(Exercise material Opens)

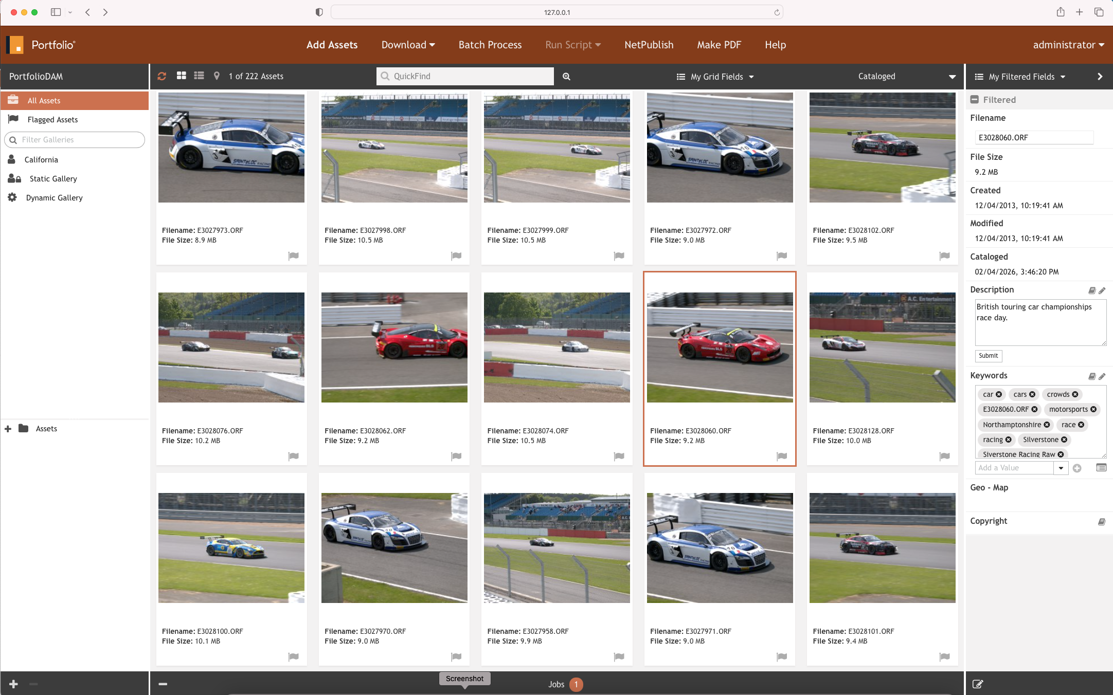This screenshot has width=1113, height=695.
Task: Flag the E3027973.ORF asset
Action: coord(294,255)
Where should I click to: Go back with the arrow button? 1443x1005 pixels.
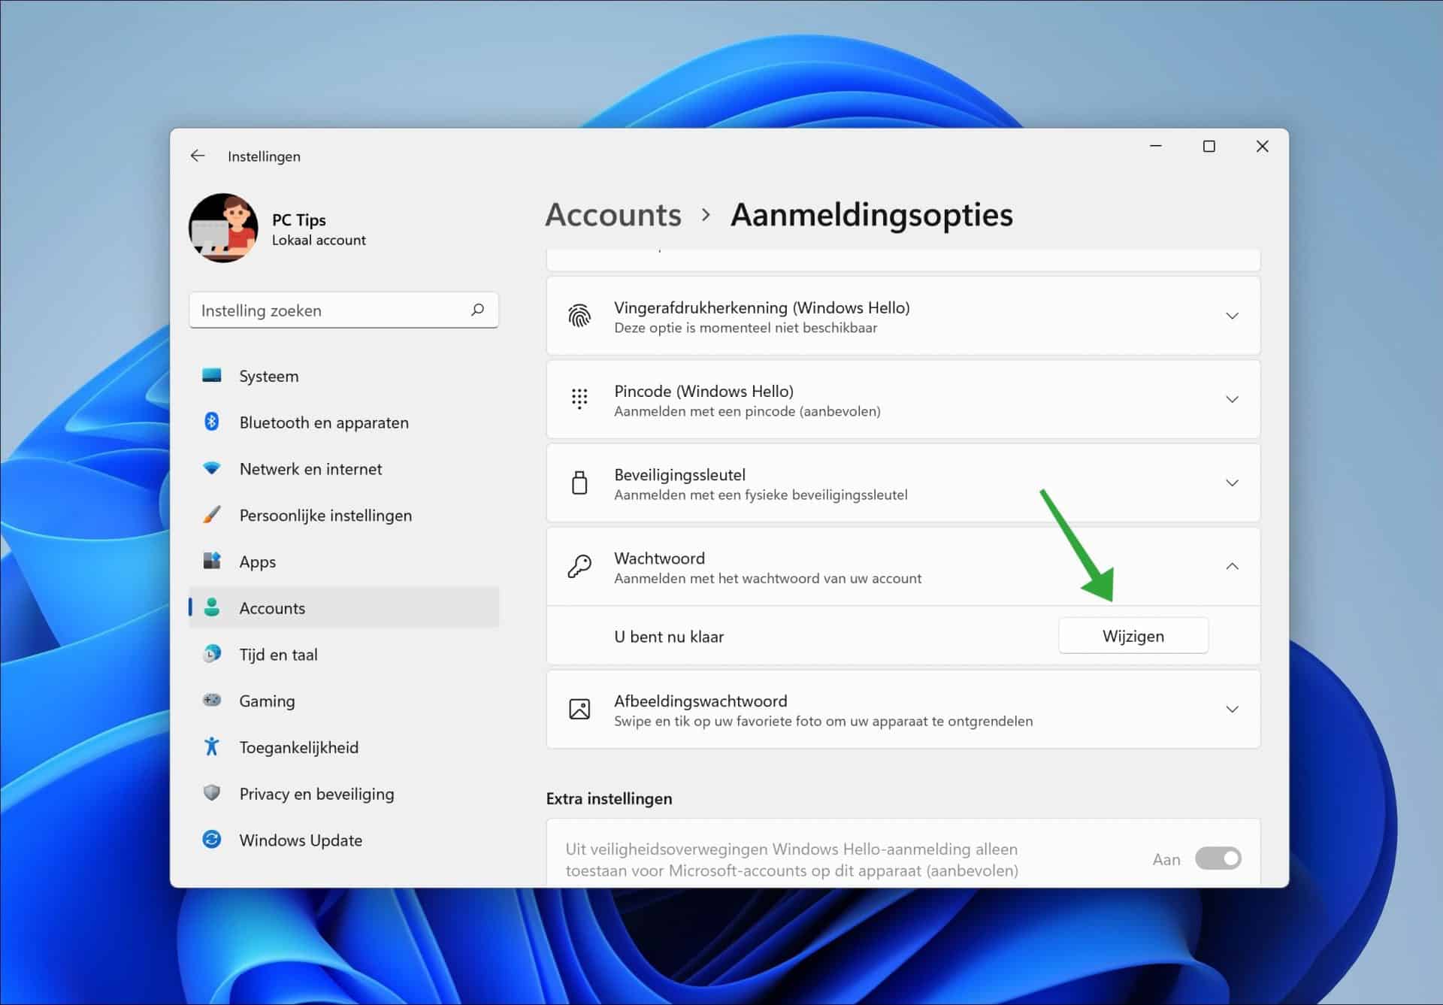pyautogui.click(x=198, y=156)
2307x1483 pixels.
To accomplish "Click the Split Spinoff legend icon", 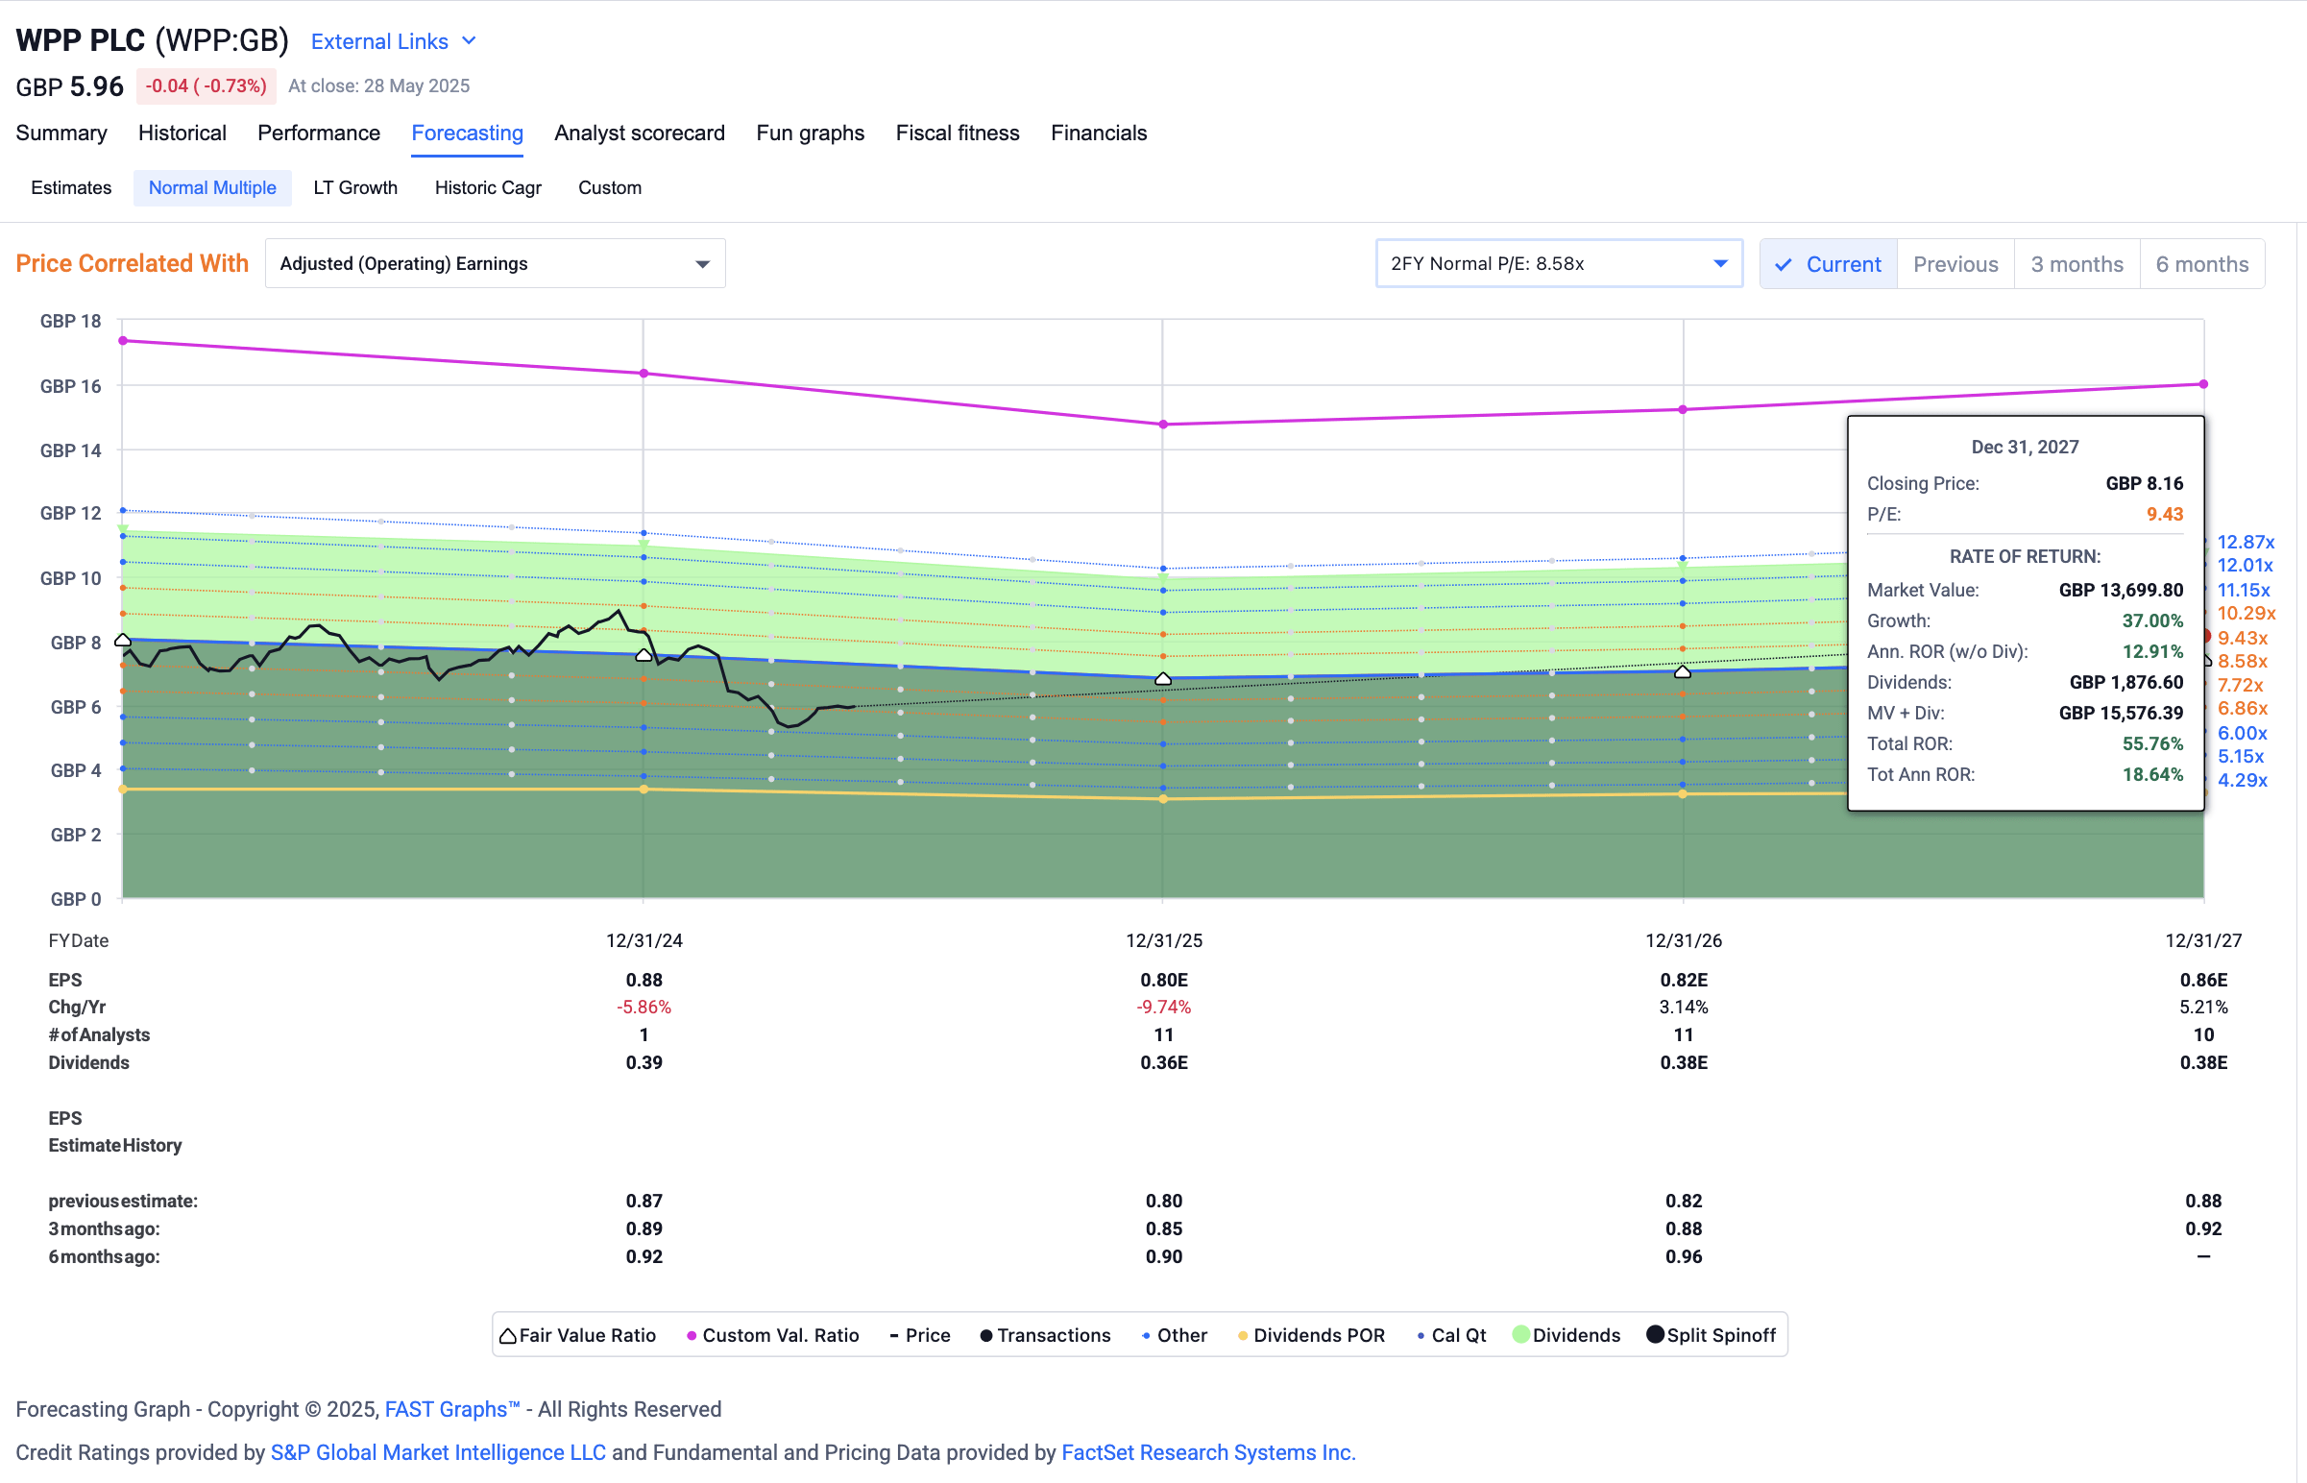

(Exercise material Closes)

What to produce: Exactly the lines from the one containing "Where should I" to the end of the records above, both end lines included, are to be printed, and no pictures with them.

Written solution:
Where should I click to: Go back with the arrow button? 1443x1005 pixels.
pyautogui.click(x=198, y=156)
2307x1483 pixels.
To accomplish "Click the Split Spinoff legend icon", 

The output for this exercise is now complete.